What I’m calling “The Music Interaction Project” is a call to anyone who would like to share their latest artistic endeavors with the readers of my blog and/or share my musical compositions. You can leave comments, ideas, links to your websites, photos….you can also email me if you are interested in playing my original chamber works. I’m currently researching how to publish and/or share my comps. but in the meantime here’s a shout out to you in case you are looking for new 21st Century music to play and perform.

I’ve been working on a variety of musical projects lately and have turned my interest to composing projects, especially for violin and piano. “Crystal Cove” was the first of my violin and piano pieces to be performed for a live audience. Its positive reception encouraged me to write more for violin and piano but because so much is changing in my career right now, I have little time to collaborate and share these works with a live audience. That’s why I decided to share the main theme of my newest composition with you. I want to share the background, influences and ideas that went into this piece. I also want to know if any of you would be interested in playing and perhaps performing this piece in its entirety.

There were many, many ideas that swirled around before this piece was born, but I can name some of them.

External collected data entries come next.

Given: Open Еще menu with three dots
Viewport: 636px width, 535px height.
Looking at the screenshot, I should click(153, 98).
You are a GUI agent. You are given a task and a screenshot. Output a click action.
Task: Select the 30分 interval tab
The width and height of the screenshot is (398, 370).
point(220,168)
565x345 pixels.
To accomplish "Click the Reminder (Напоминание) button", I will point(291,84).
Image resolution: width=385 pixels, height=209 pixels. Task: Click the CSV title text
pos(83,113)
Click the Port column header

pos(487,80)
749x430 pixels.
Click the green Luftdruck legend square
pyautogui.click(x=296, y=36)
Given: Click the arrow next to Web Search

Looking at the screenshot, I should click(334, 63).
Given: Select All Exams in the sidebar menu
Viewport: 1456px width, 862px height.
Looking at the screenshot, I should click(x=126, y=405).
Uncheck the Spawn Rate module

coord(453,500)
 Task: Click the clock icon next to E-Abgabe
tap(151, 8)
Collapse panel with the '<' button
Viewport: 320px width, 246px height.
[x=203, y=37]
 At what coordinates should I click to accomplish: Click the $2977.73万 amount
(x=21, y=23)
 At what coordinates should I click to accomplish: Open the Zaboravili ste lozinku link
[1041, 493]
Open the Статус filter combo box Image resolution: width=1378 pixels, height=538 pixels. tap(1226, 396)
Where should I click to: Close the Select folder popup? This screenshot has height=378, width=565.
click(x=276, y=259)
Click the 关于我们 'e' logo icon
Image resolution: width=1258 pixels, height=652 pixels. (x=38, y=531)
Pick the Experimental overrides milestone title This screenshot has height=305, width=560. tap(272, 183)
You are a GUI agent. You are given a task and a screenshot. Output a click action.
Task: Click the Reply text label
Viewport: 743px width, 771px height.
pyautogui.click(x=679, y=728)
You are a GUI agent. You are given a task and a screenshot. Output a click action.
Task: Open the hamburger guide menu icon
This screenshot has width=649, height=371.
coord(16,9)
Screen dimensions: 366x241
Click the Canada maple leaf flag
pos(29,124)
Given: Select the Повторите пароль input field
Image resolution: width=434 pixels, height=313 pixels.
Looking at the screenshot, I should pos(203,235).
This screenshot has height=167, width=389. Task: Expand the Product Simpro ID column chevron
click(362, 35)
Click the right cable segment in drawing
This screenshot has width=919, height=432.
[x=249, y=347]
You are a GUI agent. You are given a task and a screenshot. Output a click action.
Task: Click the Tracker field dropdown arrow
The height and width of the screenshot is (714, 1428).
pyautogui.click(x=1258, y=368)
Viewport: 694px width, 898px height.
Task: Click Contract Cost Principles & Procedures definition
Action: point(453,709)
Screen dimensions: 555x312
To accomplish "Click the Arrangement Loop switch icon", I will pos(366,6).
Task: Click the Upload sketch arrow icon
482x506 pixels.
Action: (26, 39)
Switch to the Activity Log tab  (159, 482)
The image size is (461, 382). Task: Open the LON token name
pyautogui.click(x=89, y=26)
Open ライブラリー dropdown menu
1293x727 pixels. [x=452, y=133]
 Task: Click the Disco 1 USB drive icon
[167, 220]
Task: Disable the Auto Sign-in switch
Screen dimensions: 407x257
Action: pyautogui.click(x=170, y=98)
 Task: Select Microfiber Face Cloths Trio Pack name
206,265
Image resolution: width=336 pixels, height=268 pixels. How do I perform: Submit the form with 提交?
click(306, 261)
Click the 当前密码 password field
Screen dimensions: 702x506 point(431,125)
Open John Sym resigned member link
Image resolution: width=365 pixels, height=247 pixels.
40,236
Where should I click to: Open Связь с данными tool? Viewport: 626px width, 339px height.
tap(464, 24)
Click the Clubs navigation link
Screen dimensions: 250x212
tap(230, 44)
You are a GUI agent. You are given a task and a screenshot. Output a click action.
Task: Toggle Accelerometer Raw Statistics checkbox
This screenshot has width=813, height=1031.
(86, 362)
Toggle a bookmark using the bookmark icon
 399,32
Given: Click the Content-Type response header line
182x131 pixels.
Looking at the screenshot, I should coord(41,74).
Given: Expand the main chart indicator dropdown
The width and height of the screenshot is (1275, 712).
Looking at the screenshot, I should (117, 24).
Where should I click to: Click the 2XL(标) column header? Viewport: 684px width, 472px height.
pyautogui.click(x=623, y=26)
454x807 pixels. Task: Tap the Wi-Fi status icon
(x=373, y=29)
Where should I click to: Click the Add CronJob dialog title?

Debussy’s music shows an interest in music that does not fit into the typical western mold that we saw in 19th century Europe. His tone colors cannot nor should not be classified by the textbook style “functional harmonic analysis”. He was influenced by the Javanese Gamelan but didn’t copy this style. He took these sounds into consideration and made his own musical language. I love this about Debussy and this is what I am emulating in my works right now.

I love the beauty, simplicity and balance of Japanese and Chinese art. We are fortunate to have the Huntington Library in San Marino with the Garden of Flowering Fragrance, the largest Chinese garden outside China. This is a rich source of inspiration.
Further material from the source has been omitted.